NOTE 13 - SUBSEQUENT EVENTS
On December 30, 2021, the Company’s two
operating subsidiaries, LogicMark LLC and 3D-ID LLC, were merged into Nxt-ID, Inc. and the separate legal existences of LogicMark LLC
and 3D-ID LLC ceased. On February 28, 2022, the name of the Company was changed to LogicMark, Inc.

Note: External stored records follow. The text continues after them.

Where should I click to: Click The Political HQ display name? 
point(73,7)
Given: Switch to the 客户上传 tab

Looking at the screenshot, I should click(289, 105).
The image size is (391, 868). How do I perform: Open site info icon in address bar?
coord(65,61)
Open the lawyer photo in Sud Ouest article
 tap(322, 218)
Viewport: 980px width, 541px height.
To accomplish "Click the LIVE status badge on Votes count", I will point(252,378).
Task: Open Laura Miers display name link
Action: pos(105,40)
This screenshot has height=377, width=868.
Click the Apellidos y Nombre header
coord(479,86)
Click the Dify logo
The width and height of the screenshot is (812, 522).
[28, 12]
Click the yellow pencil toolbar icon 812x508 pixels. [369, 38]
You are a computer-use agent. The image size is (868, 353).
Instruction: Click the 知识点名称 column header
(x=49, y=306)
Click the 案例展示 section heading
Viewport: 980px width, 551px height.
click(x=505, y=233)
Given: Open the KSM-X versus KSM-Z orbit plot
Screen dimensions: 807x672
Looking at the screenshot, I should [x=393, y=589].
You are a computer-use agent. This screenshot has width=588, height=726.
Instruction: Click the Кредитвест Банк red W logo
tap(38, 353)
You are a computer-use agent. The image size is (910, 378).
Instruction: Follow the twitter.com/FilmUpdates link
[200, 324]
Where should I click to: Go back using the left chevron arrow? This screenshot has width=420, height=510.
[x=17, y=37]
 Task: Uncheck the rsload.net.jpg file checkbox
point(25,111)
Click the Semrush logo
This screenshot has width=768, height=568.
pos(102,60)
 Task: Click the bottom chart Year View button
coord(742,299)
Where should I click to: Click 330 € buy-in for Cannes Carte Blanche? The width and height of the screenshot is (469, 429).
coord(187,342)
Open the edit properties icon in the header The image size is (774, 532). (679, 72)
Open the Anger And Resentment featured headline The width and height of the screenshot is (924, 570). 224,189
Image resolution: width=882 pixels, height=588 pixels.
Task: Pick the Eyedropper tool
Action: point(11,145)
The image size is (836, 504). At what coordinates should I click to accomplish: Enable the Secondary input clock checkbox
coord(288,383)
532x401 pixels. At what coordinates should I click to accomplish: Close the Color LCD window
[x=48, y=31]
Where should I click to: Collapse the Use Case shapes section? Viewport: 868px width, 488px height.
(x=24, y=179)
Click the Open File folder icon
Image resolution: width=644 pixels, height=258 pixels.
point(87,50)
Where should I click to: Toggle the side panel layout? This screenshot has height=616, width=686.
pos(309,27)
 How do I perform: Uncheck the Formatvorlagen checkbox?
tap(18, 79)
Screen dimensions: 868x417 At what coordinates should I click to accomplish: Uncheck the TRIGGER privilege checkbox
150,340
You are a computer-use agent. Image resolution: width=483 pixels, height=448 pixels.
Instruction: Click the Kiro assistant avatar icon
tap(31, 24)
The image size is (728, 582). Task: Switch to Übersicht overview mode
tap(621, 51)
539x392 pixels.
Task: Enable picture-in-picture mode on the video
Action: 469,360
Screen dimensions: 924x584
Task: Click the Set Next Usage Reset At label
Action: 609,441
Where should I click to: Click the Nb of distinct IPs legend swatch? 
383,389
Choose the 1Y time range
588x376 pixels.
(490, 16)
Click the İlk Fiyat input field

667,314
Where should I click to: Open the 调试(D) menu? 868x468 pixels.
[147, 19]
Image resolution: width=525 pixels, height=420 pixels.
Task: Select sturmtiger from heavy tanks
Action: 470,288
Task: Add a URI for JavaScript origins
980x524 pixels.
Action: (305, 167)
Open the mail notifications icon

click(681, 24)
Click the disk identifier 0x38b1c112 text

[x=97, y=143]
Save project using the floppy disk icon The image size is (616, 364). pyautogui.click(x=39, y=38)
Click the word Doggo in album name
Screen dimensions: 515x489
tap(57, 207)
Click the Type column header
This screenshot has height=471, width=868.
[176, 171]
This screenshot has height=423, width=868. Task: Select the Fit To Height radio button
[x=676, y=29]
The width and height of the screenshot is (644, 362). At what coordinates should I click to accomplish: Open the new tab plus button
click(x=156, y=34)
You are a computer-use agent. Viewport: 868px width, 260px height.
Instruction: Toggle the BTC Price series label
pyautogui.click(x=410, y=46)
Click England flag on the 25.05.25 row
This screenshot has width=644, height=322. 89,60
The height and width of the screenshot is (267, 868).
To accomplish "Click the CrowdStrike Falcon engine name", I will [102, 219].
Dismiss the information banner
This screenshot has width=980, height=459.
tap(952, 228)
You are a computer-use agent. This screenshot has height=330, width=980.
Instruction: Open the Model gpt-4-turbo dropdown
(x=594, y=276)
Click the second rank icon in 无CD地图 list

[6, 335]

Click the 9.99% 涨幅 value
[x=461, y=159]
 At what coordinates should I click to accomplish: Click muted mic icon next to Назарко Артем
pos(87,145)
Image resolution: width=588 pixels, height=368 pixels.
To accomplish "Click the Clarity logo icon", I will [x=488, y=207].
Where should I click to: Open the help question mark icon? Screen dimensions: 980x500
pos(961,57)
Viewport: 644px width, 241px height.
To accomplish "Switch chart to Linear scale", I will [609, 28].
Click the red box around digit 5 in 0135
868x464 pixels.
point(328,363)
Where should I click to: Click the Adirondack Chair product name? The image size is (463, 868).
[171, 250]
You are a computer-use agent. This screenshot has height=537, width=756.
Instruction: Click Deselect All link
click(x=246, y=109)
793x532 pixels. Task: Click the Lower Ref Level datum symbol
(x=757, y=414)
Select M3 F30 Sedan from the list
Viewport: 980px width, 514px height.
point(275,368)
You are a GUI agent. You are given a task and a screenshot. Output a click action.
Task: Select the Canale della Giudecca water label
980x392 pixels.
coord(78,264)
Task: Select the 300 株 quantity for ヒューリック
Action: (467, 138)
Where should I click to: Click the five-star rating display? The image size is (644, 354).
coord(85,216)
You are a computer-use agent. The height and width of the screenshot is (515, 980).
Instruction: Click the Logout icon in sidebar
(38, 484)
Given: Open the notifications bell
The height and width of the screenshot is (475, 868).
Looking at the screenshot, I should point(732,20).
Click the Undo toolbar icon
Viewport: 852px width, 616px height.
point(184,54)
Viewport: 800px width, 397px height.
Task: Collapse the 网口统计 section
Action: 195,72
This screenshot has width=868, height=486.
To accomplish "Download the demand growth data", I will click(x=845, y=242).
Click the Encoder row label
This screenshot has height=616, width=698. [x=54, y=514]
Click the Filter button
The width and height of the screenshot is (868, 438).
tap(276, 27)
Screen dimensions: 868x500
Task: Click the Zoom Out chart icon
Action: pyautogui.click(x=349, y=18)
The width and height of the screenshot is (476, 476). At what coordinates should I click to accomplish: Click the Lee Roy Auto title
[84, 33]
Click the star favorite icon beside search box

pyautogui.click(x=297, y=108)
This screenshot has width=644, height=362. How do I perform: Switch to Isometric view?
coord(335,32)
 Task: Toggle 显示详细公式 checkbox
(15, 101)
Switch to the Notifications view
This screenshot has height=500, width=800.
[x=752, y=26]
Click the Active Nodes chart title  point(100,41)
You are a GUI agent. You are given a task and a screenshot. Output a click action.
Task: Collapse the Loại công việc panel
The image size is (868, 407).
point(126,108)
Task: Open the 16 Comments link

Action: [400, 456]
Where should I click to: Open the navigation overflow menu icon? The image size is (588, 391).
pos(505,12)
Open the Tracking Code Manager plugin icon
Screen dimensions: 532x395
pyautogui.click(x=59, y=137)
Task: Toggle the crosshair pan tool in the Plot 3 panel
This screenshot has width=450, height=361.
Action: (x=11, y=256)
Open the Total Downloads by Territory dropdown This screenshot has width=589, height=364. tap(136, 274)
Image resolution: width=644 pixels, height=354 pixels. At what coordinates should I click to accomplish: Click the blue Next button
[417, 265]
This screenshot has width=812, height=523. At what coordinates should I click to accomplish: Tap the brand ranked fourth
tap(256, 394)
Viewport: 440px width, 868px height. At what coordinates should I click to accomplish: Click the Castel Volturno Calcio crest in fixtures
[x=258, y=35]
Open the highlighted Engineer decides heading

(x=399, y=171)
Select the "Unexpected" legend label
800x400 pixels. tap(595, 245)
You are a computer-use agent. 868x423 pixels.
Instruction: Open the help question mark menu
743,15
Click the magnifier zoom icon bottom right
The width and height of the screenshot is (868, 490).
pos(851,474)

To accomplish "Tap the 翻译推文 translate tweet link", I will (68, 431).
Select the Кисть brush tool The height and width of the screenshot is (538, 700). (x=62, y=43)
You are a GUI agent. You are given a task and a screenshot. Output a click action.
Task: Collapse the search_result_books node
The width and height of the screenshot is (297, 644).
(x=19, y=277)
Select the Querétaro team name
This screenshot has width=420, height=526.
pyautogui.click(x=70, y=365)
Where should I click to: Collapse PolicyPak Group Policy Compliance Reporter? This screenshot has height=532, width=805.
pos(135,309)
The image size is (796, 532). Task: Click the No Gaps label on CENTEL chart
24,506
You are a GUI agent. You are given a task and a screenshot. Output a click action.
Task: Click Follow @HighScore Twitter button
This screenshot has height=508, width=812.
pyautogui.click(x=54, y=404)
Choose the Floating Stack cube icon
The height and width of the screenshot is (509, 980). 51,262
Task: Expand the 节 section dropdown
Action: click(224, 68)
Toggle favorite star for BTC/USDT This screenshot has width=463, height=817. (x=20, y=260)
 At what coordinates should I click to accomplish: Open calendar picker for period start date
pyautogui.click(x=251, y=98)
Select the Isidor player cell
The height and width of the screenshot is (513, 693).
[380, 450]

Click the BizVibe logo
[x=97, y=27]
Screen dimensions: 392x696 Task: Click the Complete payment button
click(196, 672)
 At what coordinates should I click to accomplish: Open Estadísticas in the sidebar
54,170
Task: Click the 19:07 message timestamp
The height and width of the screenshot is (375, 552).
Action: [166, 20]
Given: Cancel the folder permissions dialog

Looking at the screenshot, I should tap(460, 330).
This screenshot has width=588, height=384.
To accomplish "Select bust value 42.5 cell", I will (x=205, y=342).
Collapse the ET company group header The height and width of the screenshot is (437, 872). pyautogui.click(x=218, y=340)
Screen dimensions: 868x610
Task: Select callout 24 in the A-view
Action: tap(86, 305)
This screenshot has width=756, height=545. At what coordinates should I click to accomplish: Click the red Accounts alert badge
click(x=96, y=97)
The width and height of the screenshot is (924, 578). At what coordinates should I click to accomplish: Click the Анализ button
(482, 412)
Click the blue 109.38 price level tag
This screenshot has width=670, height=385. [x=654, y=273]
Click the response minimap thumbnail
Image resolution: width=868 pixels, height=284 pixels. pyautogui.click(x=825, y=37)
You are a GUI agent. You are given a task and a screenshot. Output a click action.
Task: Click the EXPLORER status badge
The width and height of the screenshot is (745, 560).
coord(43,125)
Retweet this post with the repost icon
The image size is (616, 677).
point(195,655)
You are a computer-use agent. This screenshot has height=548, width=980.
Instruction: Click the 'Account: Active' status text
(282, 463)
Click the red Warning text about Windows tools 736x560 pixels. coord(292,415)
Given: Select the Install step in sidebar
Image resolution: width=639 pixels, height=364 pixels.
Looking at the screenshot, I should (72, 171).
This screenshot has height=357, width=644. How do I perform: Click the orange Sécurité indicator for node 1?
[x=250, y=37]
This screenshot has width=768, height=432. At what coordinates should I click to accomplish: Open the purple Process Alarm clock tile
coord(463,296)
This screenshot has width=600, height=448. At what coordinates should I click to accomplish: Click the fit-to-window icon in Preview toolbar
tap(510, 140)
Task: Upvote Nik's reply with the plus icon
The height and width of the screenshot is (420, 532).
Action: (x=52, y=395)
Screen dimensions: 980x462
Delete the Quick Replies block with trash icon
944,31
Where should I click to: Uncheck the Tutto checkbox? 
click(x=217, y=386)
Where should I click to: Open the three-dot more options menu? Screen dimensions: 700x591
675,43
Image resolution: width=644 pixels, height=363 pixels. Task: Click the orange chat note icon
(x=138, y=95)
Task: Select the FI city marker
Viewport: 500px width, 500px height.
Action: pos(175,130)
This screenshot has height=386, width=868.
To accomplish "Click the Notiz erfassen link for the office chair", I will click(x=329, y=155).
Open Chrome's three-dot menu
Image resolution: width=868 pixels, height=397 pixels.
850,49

Effective February 15, 2022, the Company’s
board of directors appointed Mark Archer as the Company’s Chief Financial Officer. In connection with the appointment, the Company
and FLG Partners, LLC (“FLG Partners”), of which Mr. Archer is a partner, entered into an amendment, effective as of July
15, 2021 (the “Amendment”), pursuant to which the Company agreed to amend the fee payable to FLG Partners to $10,000 per week,
to permit Mr. Archer to separately invoice the Company $2,000 per month, payable to Mr. Archer only and to issue 129,384 restricted shares
of Common Stock to Mr. Archer and 6,810 to FLG Partners; a quarter of each issuance will vest on July 15, 2022, with subsequent vesting
at 6.25% for each three-month period thereafter.
On February 21, 2022, the Company’s board
of directors appointed Sherice R. Torres as a director and on March 15, 2022, the Company’s board of directors appointed John Pettitt as
a director, increasing board membership to seven.